June 13, 2024

Construction Sector Needs to Focus On Hiring Millennials

2 min read

The U.S. construction industry has more than 650,000 employers with over 6 million employees and constructs nearly $1 trillion worth of structures every year. There is always going to be a need for construction. Unfortunately, there might not always be enough construction workers to suffice.

According to the Wall Street Journal, millennials aren’t looking for construction jobs like their Gen X and Baby Boomer counterparts. The current share of workers in the construction sector who are 24 years old or younger has declined in 48 states since 2005.

There are currently more than 3 million farmers across the U.S., as well. But as these farmers, construction workers, and other manual laborers near retirement age, there will likely be a significant shortage.

“I’m concerned that, as baby boomers retire, there won’t be enough of a workforce of women and men to construct our buildings in the future,” said Brent Johnson, President of Ringland-Johnson Construction in Rockford, Illinois. “A lot of the millennials don’t know the benefits of construction careers and jobs. It’s more than just picking up a hammer or picking up trash. There’s a lot of technical work and thought and planning that goes into constructing a building.”

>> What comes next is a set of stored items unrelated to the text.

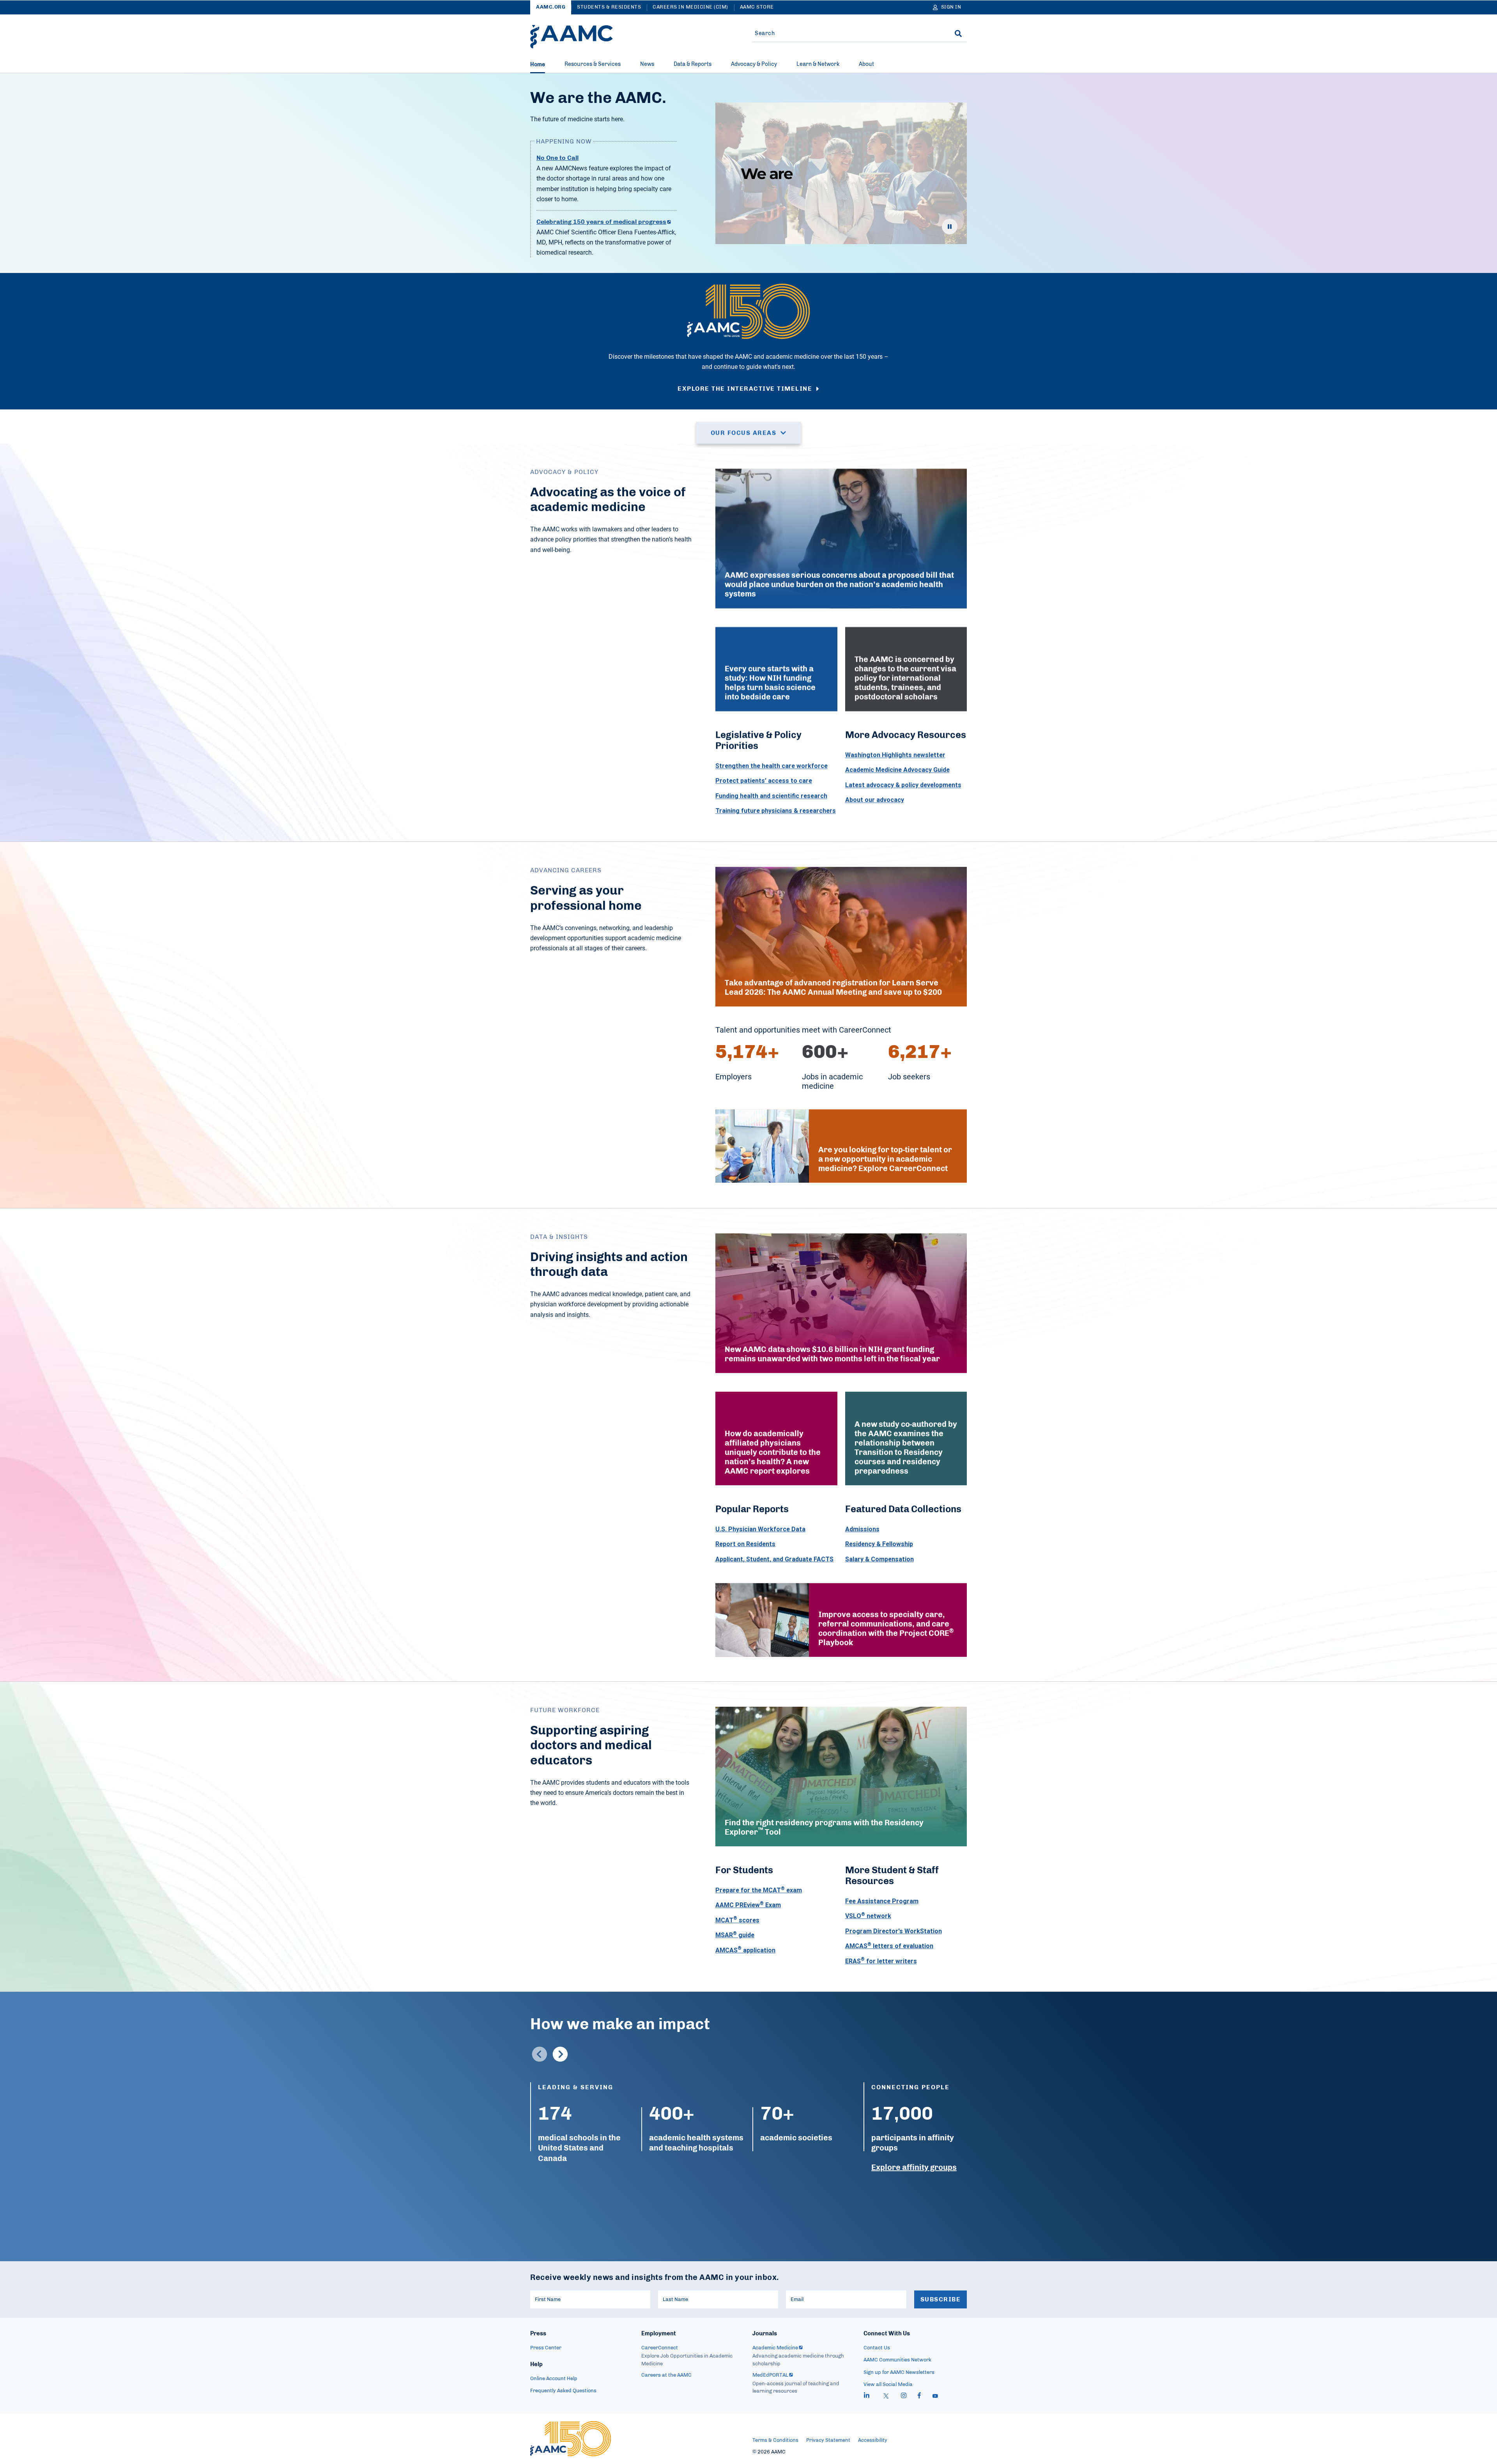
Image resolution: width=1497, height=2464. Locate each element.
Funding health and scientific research (771, 796)
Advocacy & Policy (754, 64)
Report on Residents (745, 1544)
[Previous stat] (539, 2054)
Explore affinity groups (914, 2168)
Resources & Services (592, 64)
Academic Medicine (775, 2348)
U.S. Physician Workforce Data (760, 1529)
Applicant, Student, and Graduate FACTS (774, 1558)
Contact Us (877, 2348)
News (647, 64)
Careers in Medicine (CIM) (690, 7)
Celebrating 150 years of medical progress (601, 222)
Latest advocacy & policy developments (903, 785)
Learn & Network (817, 64)
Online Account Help (553, 2378)
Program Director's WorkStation (893, 1931)
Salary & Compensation (879, 1558)
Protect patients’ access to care (763, 781)
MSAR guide (734, 1935)
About (866, 64)
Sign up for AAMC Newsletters (899, 2372)
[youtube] (935, 2396)
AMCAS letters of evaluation (889, 1946)
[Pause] (949, 226)
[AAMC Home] (571, 36)
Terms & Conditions (775, 2440)
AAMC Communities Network (897, 2360)
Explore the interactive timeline (745, 389)
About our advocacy (874, 800)
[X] (886, 2396)
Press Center (545, 2348)
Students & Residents (609, 7)
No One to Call (557, 158)
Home (537, 64)
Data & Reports (692, 64)
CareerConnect (659, 2348)
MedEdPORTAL (770, 2375)
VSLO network (868, 1916)
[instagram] (904, 2396)
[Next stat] (560, 2054)
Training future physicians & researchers (775, 811)
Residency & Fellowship (879, 1544)
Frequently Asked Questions (563, 2390)
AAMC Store (757, 7)
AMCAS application (745, 1950)
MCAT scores (737, 1920)
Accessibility (872, 2440)
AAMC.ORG (550, 7)
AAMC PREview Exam (748, 1905)
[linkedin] (867, 2396)
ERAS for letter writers (881, 1961)
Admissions (862, 1529)
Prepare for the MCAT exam (758, 1890)
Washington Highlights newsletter (895, 755)
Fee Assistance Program (881, 1901)
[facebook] (919, 2396)
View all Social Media (888, 2384)
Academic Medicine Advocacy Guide (897, 770)
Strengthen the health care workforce (771, 766)
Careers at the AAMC (666, 2375)
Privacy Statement (828, 2440)
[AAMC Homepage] (570, 2438)
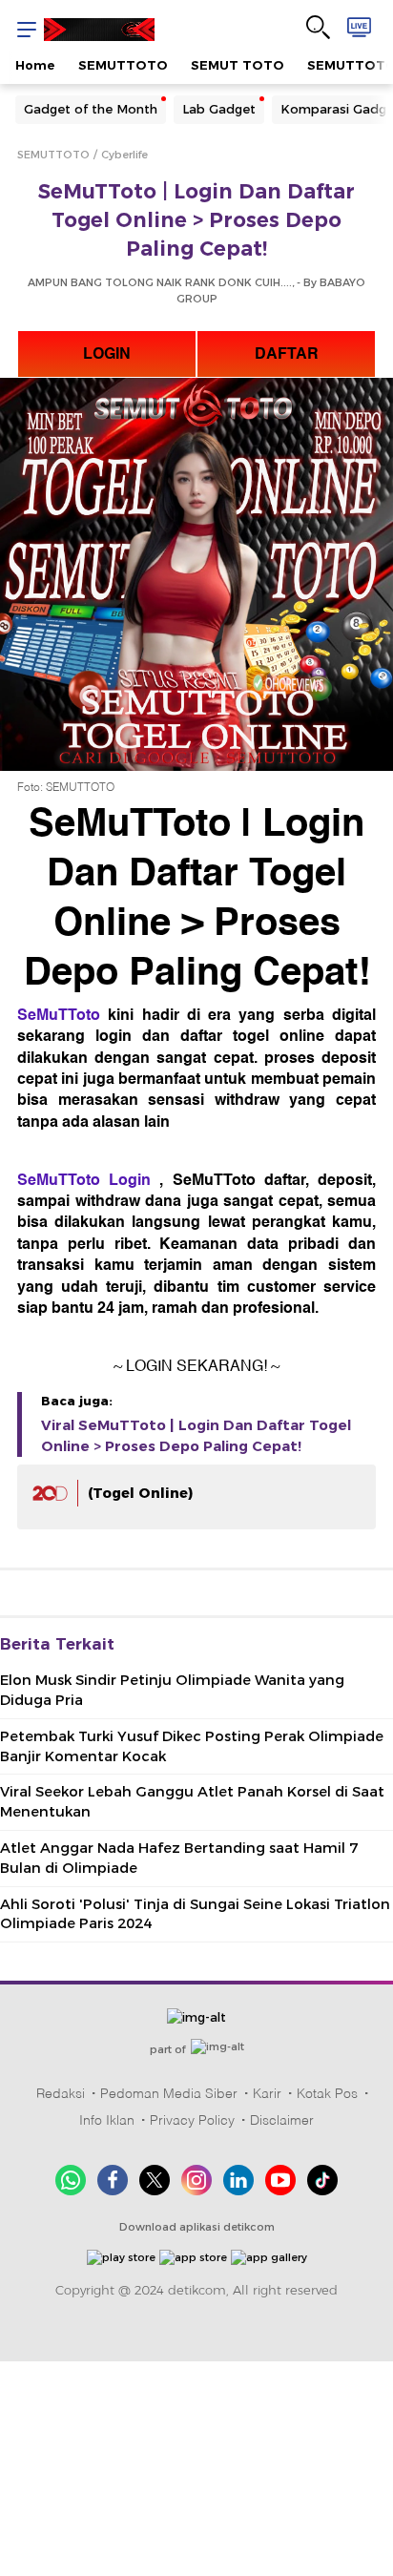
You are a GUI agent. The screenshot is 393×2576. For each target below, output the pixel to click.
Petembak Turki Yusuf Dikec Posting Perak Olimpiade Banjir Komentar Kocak (191, 1746)
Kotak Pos (327, 2093)
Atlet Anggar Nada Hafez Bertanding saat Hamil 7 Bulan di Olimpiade (179, 1858)
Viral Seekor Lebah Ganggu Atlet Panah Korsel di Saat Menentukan (192, 1801)
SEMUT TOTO (237, 65)
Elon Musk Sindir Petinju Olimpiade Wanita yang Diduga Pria (172, 1690)
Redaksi (60, 2093)
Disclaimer (282, 2119)
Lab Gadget (219, 108)
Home (35, 65)
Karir (267, 2093)
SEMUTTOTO (123, 65)
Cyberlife (124, 154)
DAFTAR (287, 354)
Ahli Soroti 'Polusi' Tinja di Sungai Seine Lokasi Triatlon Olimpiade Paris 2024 (195, 1914)
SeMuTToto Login (84, 1180)
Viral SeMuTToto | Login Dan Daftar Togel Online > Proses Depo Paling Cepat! (196, 1436)
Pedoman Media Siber (169, 2093)
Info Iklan (106, 2119)
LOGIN (107, 354)
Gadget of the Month (90, 108)
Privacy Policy (192, 2119)
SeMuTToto (58, 1015)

Here are five ways employers can encourage more young people to pursue careers in the construction field:

  • Implement technology into the work environment — Millennials are extremely well versed in technology, more than any generation in history, so it’s important to utilize this skill in some way or another. Construction businesses need to find ways to incorporate technology that empowers their blue-collar construction workers rather than replaces them.
  • Recognize and reward hardworking employees — Construction work from afar seems like a thankless job, and partly because it can be in some instances. The younger generation wants to feel like they are contributing to something greater than themselves, so recognize their handwork, reward them, and show them that there is the potential to evolve into larger roles with executive decision-making responsibility.
  • Compete for talent — Construction companies and all other businesses looking to succeed in 2018 and beyond need to compete for top-of-the-line talent. This means that organizations need to know what appeals to millennials when it comes to securing a job: competitive compensation packages, training, flexibility, and advancement opportunities.
  • Emphasize return on investment (ROI) — There are 30 million jobs in the U.S. that pay an average of $55,000 a year that do not require a bachelor’s degree. A lot of these jobs are in construction. Here are a few careers and starting salaries that millennials could make a nice living with: welder ($40,00), carpenter ($53,000), electrician ($54,000), boilermaker ($62,000), elevator installer and repairer ($79,000), power plant operator ($80,000).
  • Offer apprenticeship programs — Since the majority of young people haven’t had to perform very many construction-related tasks throughout their lives, they probably don’t possess the necessary skills. So it’s important that they can actually learn these skills early on in order for them to have a successful career in the construction sector.